_WHAT IS EXPECTED_
Give the number of lines in the records that include the word "agent", and nothing besides.

_RECORDS SUPPLIED_
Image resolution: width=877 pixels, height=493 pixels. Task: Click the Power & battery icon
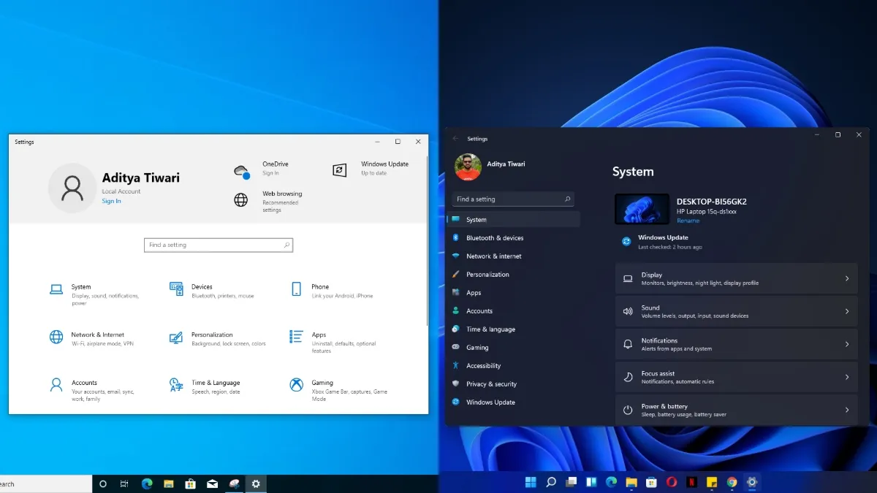coord(628,410)
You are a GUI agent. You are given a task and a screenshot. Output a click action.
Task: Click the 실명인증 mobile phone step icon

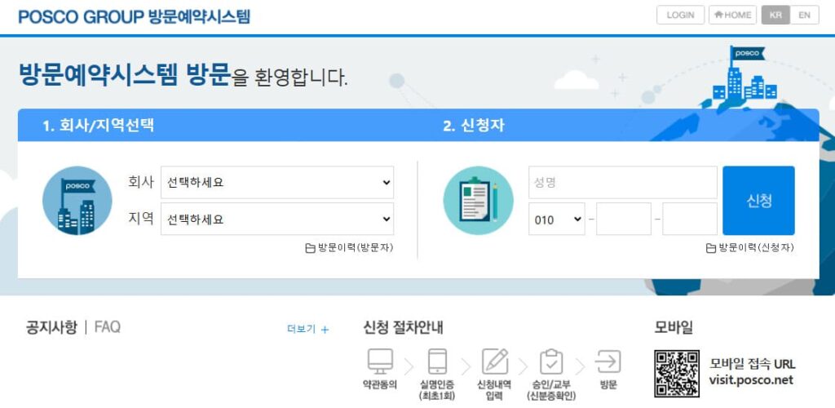tap(438, 361)

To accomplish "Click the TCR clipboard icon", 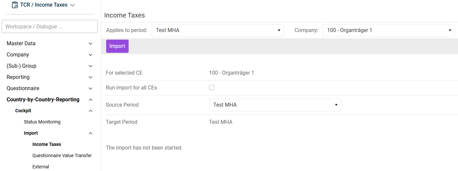I will (x=15, y=5).
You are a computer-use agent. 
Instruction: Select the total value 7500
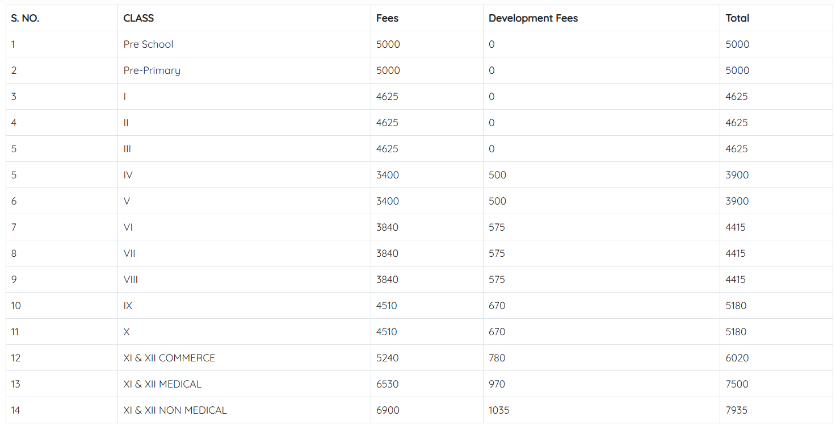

_EXPECTED ANSWER_
2